*Problem to work on*: Exclude the pictures from your copy, and reproduce each entry below verbatim.

*Records to use*:
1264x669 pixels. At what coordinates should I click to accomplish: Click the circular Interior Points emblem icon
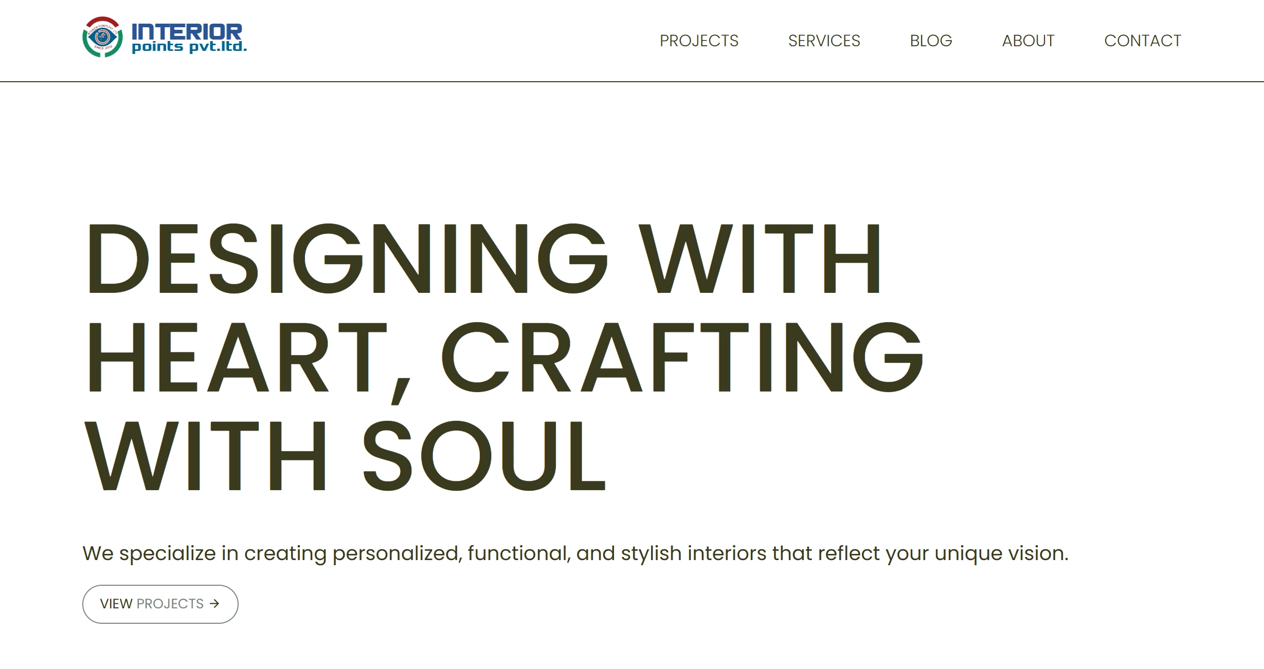102,37
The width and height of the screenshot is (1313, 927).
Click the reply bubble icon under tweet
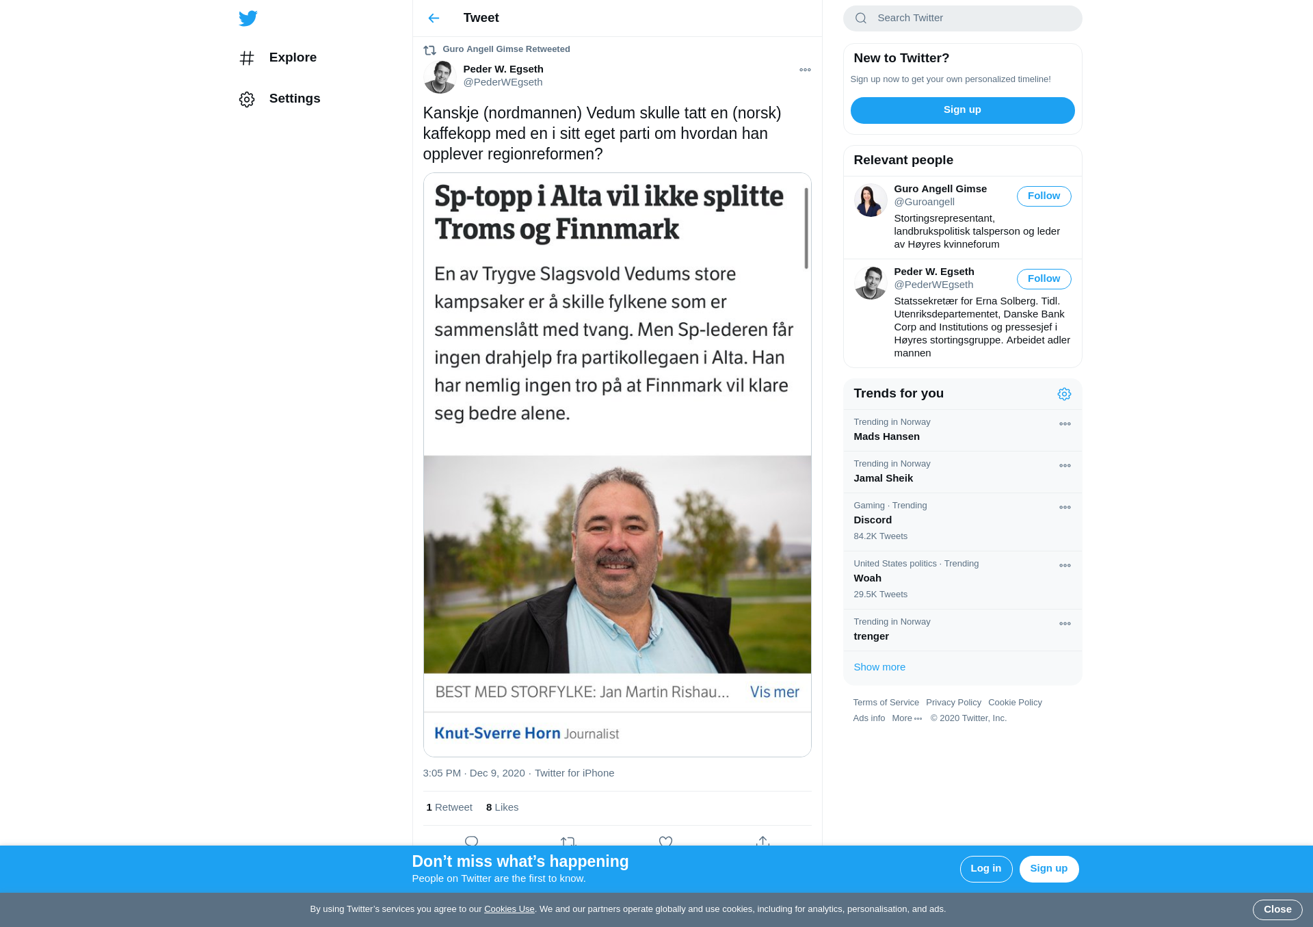471,841
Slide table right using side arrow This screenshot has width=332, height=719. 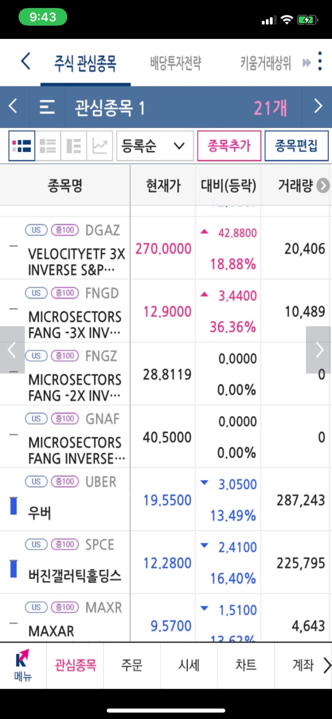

*Answer to this task*:
1264x669 pixels. At what coordinates should I click to accomplish: Click the circular Interior Points emblem icon
102,37
The width and height of the screenshot is (1313, 927).
Click the reply bubble icon under tweet
471,841
Slide table right using side arrow This screenshot has width=332, height=719. 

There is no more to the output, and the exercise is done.